The pharmaceutical and medtech industries are rapidly evolving.
In keeping pace with the changing regulations, breakthrough treatments and innovative product portfolios, organizations need an agile approach to capture, analyze, and generate insights in order to stay compliant and make the right decisions. A regulatory intelligence solution that uses digital technologies and semantics can disseminate valuable insights.
AI and ML-enabled scripts will monitor various regulatory and standard authority sites for regulatory changes, extracting concepts and mapping the applicable changes with relevant functions and semantic capabilities (using tagging, semantics, and available knowledge base). This will predict the behaviors of regulatory change and determine its impact on shaping the strategy. It will also create responses based on past events and expert opinions, thereby improving agility in regulatory intelligence. Building a regulatory knowledge base further helps in acquiring regulatory information and extracting knowledge for faster contextualization.
As a process, information captured is analyzed to generate intelligence that can be used to build new strategies and modify and change processes. The user can get auto suggestions, alerts, and notifications that automatically summarize the data and contextualize it as per new standards and regulations. To build a next-gen regulatory intelligence system, organizations need to understand the changes in regulations, draft them, and affix responsibility and accountability.
Our article on modernization of knowledge management in pharma regulatory affairs illustrates the knowledge management loop, involving processes like acquisition, curation, analysis and intelligence embedment, and performance measurement. We now present the process of deriving regulatory intelligence through semantic enablement, ensuring it is readily available for compliance, and to achieve a high probability of regulatory success (PRS) rate.

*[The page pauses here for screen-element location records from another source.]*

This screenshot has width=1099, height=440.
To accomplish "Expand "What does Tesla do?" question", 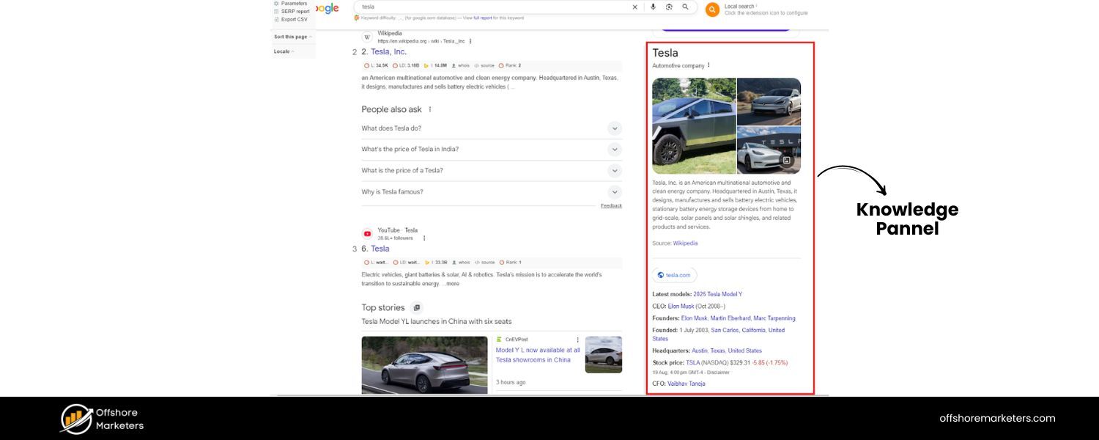I will pos(614,128).
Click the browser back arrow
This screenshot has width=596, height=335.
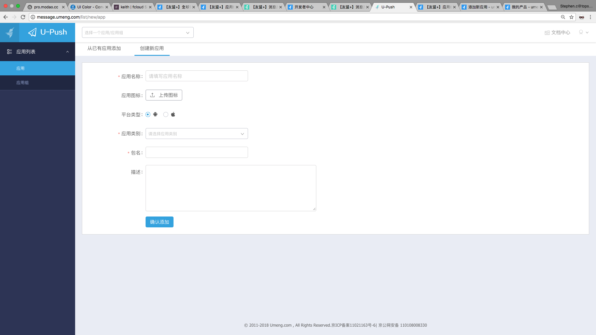[x=6, y=17]
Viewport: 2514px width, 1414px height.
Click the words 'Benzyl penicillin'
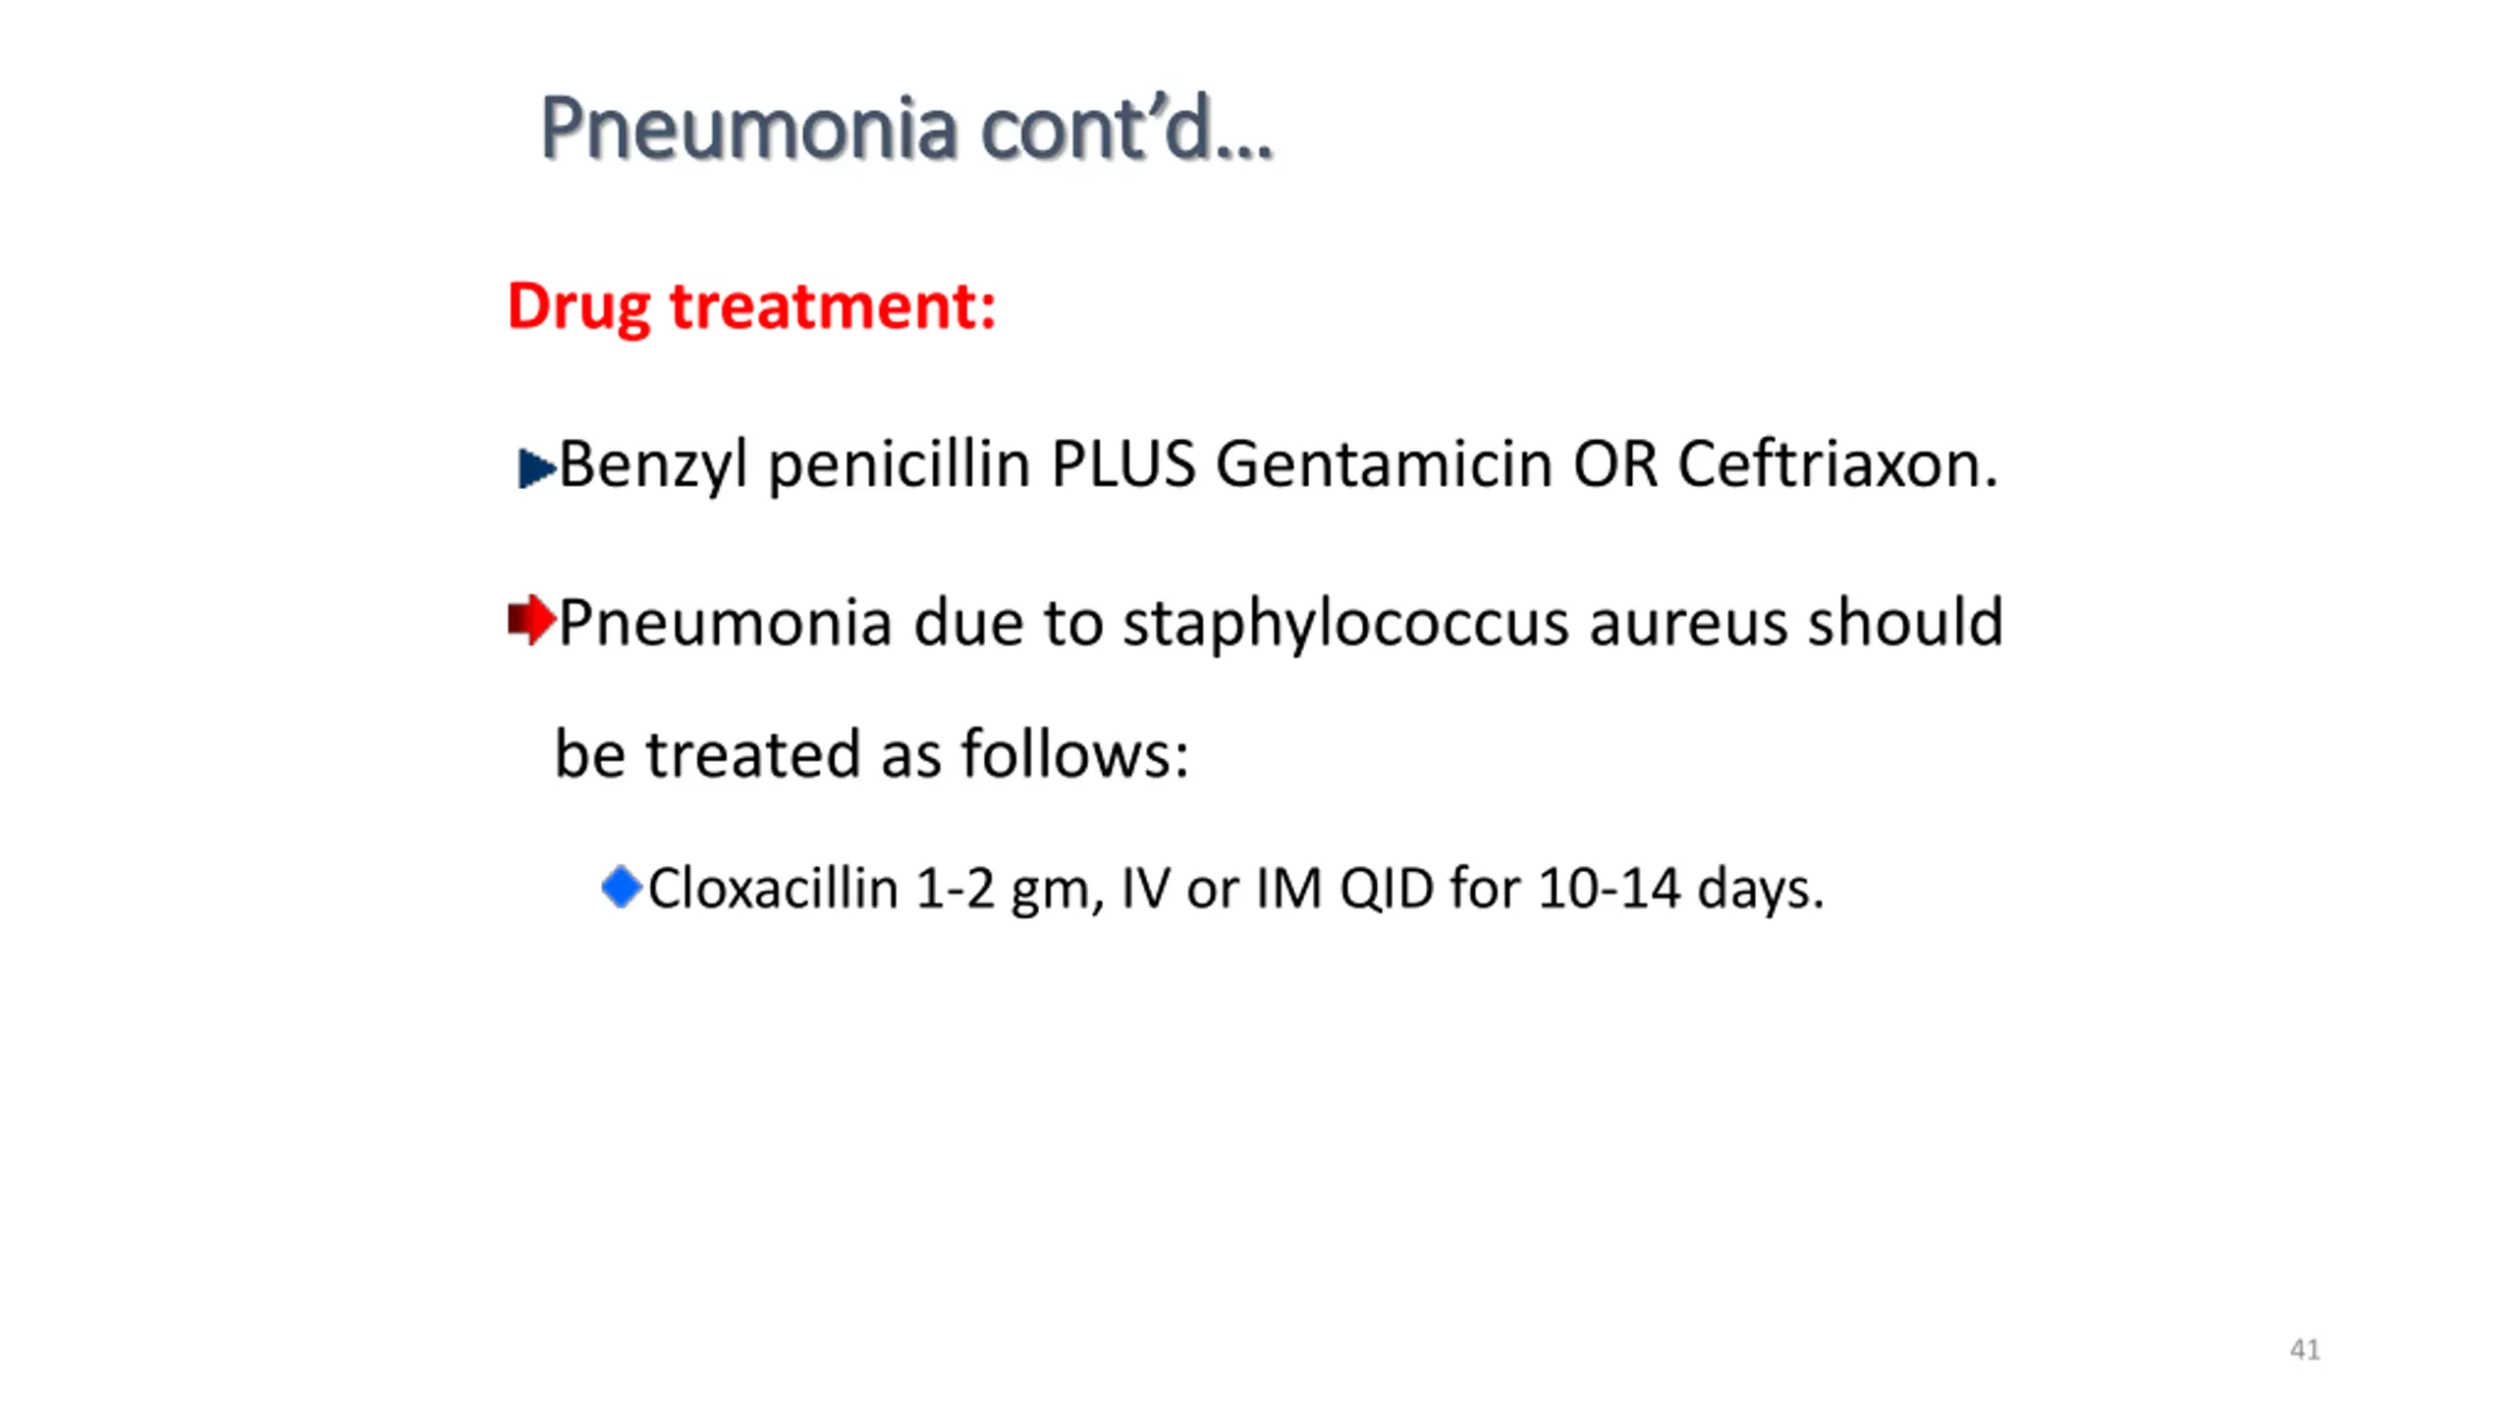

Data is becoming a strategic asset, and its value will substantially increase with the insights it generates. These insights can be used by different people (regulatory roles in various functions like submission manager in the submission process and labeling SME in the labeling process) to direct activities and achieve business outcomes. These include reducing the submission filing time and the time it takes to respond to queries by health authorities and improving the quality of submissions and compliance and risk management.
The regulatory intelligence system includes four essential processes.
These are –
A knowledge-driven regulatory intelligence hub will allow us to derive actionable insights.
Table 1 determines how the solution captures regulatory knowledge and derives intelligence for embedment at the right time for the right stakeholder, using semantics and other digital technologies.
In Figure 1, a reference architecture for the proposed RI solution illustrates various components for acquiring knowledge from numerous sources. It applies built-in ontologies and taxonomies, driven by robust governance processes before it is organized and stored in a regulatory knowledge base. A regulatory knowledge base is a repository where the regulatory data is standardized, tagged, linked, and connected to other data in context. It is made available for faster search, analysis, and reporting while leveraging other business capabilities like workflow management, impact assessment, collaborative authoring, recommendations, and the like.
The solution captures new ICH guidance release.
As per the flow of activities in the case of ICH (International Council on Harmonisation of Technical Requirements for Registration of Pharmaceuticals for Human Use), the proposed RI solution will manage the guidance change capture process, as demonstrated in Figure 2.
The data from this release is ingested for tagging and content analysis (title, date of issue, status, among others) and further segmented into types of products, procedures, tests, and strategies.
The SME is identified for curation in case of manual curation or addition of data (applicability groups, type of products relevant to the company). The curated data is then updated and stored in the knowledge repository. For the workflow triggered for impact assessment (manual or auto), the strategy gets updated as part of the enhanced analytical testing approach. The assessed impact is linked to the newly captured information in the repository.
A new workflow is triggered to create an author report or summary. The recommendation engine is used to find a recommendation based on the assessed impact, past events, and expert opinions. The newly curated regulatory information will be available for querying, searching, analysis, and creation of reports.
The availability of ready-to-use knowledge that leverages scalable ontologies is crucial. It grows in alignment as it captures more data. Semantically aligned data can potentially boost data democratization in pharma, enabling faster decision-making and early product-to-market.